The second equation is also a relationship between free energy, enthalpy and entropy. It's simpler than the first, but no less important:
∆G = ∆H - T∆S
The reason this equation is also crucial to the operation of the universe is because it depicts a fine dance between entropy and enthalpy that dictates whether physical processes will happen. Note that entropy is multiplied by the temperature here and the sign is negative. So if it decreases in a process then ∆S becomes negative and the overall product (T∆S) becomes positive. In that case the change in enthalpy needs to be negative enough to compensate, otherwise the free energy will not be negative and the process won't take place. 
For instance, consider the schoolboy experiment of oil and water not mixing. When oil is put into water, the water molecules have to order themselves around oil molecules, leading their entropy to decrease and become negative. The attraction between water and oil on the other hand is weak, so the change in enthalpy does not compensate for the change in entropy, and oil does not mix. This is called the hydrophobic effect. It's a fundamental effect governing a myriad of critical phenomena; drugs interacting with signaling proteins, detergents interacting with grease, food particles attracting or repelling each other inside saucepans and human bodies.

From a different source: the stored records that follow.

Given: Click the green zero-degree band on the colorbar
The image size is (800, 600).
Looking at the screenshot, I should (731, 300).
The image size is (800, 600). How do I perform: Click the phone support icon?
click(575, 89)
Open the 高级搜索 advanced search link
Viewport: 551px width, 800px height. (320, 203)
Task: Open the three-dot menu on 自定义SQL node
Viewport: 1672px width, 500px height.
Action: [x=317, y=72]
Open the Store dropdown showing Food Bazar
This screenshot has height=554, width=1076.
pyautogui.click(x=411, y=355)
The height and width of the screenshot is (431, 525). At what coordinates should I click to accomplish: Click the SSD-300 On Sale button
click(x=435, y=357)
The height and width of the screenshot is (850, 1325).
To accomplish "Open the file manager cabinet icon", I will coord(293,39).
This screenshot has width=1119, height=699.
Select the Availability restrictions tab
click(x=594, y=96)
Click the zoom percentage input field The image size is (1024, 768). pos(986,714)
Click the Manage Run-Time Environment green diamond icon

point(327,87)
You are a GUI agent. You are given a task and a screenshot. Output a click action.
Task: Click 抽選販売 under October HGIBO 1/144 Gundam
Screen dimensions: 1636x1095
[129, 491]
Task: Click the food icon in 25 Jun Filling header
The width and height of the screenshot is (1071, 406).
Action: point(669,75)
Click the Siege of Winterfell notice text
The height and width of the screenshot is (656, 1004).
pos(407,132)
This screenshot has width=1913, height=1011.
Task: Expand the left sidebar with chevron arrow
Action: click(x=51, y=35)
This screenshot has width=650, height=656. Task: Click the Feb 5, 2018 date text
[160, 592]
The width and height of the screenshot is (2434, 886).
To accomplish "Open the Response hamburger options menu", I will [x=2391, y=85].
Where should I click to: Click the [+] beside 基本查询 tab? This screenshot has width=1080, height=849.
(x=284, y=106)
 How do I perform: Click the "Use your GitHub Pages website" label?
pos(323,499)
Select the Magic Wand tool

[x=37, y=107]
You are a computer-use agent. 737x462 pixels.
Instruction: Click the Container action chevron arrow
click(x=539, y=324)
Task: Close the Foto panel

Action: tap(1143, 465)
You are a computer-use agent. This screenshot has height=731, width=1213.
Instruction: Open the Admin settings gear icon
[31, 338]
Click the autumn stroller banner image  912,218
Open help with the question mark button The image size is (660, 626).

On the other hand, salt and water mix easily; in this case, while the entropy is still unfavorable because of the ordering of water molecules around salt molecules, the enthalpy is overwhelmingly favorable (negative) because the positive and negatively charged sodium and chloride ions strongly attract water.
Because temperature is part of the equation it too plays an important role. For instance consider a phenomenon like a chemical reaction in which the change in entropy is favorable but quite small. We can then imagine that this reaction will be greatly accelerated if T is high, making the product of it and the entropy large. This explains why the free energy of chemical reactions can be made much more favorable at high temperatures (there is a subtlety here, however: making the free energy more favorable is not the same as accelerating the reactions, it's simply making the products more stable. The difference is between thermodynamics and kinetics).
Even the origin of life during which the exact nature of molecular interactions was crucial in deciding which ones would survive, replicate and thrive was critically dependent on enthalpy and entropy. When little oily molecules called micelles repelled water molecules because of the unfavorable entropy and enthalpy described above, they sequestered themselves into tiny bags inside which fragile molecules like DNA and RNA could safely isolate themselves from the surrounding water. These DNA and RNA molecules could then experiment with copying themselves at leisure, not having to worry about being hydrolyzed by water. The ones with higher fitness survived, kickstarting the process which, billions of years later, finally led to this biped typing these words on his computer.
That's really all there is to life. We all thus hum along smoothly, beneficiaries of a 3 kilocalorie energy window and of the intricate dance of entropy and enthalpy, going about our lives even as we are held hostage to the quirks of thermodynamic optimization, walking along an exponential energy precipice.